AUTEUR ET METTEUR EN SCÈNE

   

Né à Tokyo en 1962. Il vit et travaille au Japon.

Au Théâtre de Gennevilliers : Tokyo Notes (2008), Sables & Soldats (2009), Les Trois soeurs version Androïde (2012), Sayonara ver.2 (2012)

 

Profondément influencé par le cinéma et la peinture, Oriza Hirata dit lui-même avoir « appris d'Ozu la façon de découper le temps et de Vermeer la façon de découper l'espace ». Développant un théâtre de la vie quotidienne, il élabore des situations théâtrales reliant la sphère privée au monde extérieur qui l'entoure. Ses pièces, composées comme des symphonies, sont constituées de thèmes croisés qui s'enrichissent progressivement pour construire finalement une structure complète. Plutôt que de construire une logique dramatique, Oriza Hirata crée des atmosphères, proches de la poésie du haïku, s'appuyant fortement sur l'imagination du spectateur.
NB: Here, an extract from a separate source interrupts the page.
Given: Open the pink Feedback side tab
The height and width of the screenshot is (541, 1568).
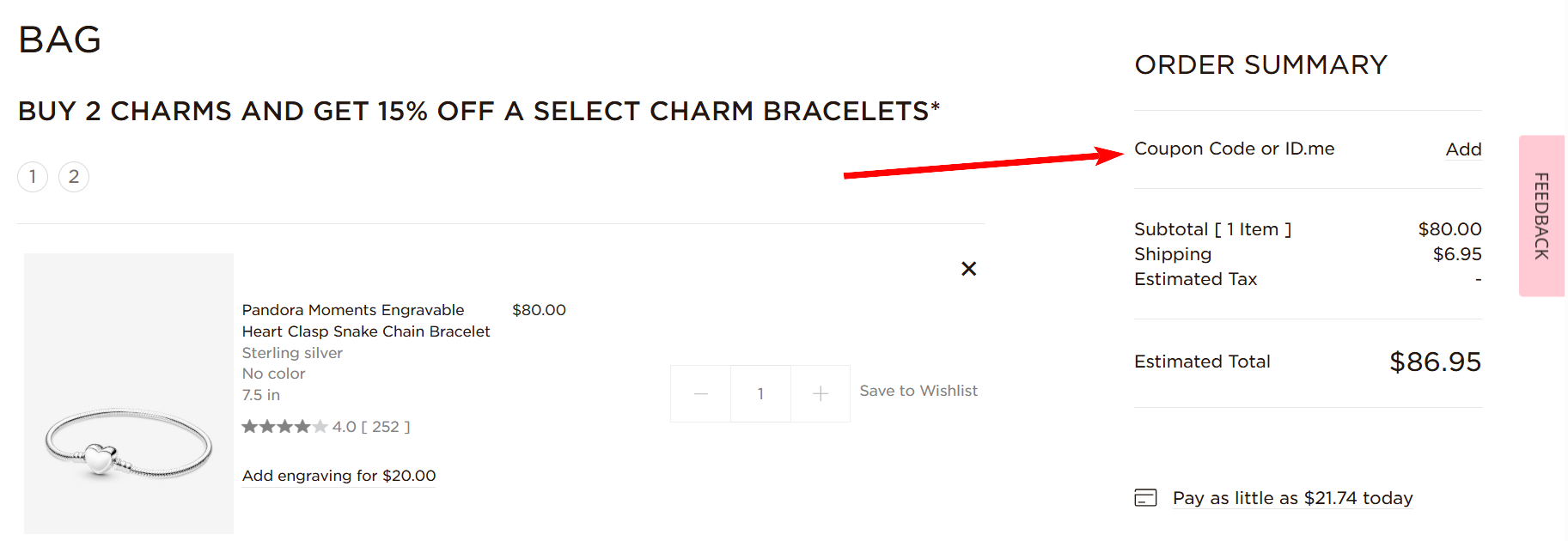Looking at the screenshot, I should click(x=1541, y=216).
Oriza Hirata effectue à 16 ans le tour du monde à bicyclette. À son retour, il publie un livre relatant son voyage. En 1982, il entame des études d'art et de lettres. Pendant ses années d'université, il écrit sa première pièce, fonde la Compagnie Seinendan (1983) et monte des spectacles à partir de ses textes. Depuis 1998 il multiplie les créations (écritures et mises en scène). Aujourd'hui, Hirata est professeur du Centre Universitaire d'Osaka et directeur artistique du Centre Culturel de Fujimi, où il travaille à faire converger société et théâtre. Auteur d'une trentaine de pièces, parmi lesquelles les plus connues sont Tokyo Notes, qui a reçu le prix Kishida Kunio en 1995, et Gens de Séoul, honorée du prix Yomiuri en 1998. Il est l'une des figures les plus reconnues du théâtre contemporain japonais.

Oriza Hirata est aussi l’auteur d’une des premières performances  théâtrales associant robots et humains, Hataraku Watashi (moi, travailleur) présentée en 2008 à l’université d’Osaka, interprétée par des robots humanoides Wakamaru d’une hauteur de 90cm équipé d’un logiciel développé par l’université d’Osaka et édité par Mitsubishi. En octobre 2011, première mondiale, il présente Sayonara (Au revoir) au Théâtre de Gennevilliers qui met en scène un robot androïde et une comédienne.
En France ses textes sont publiés aux éditions Les Solitaires intempestifs.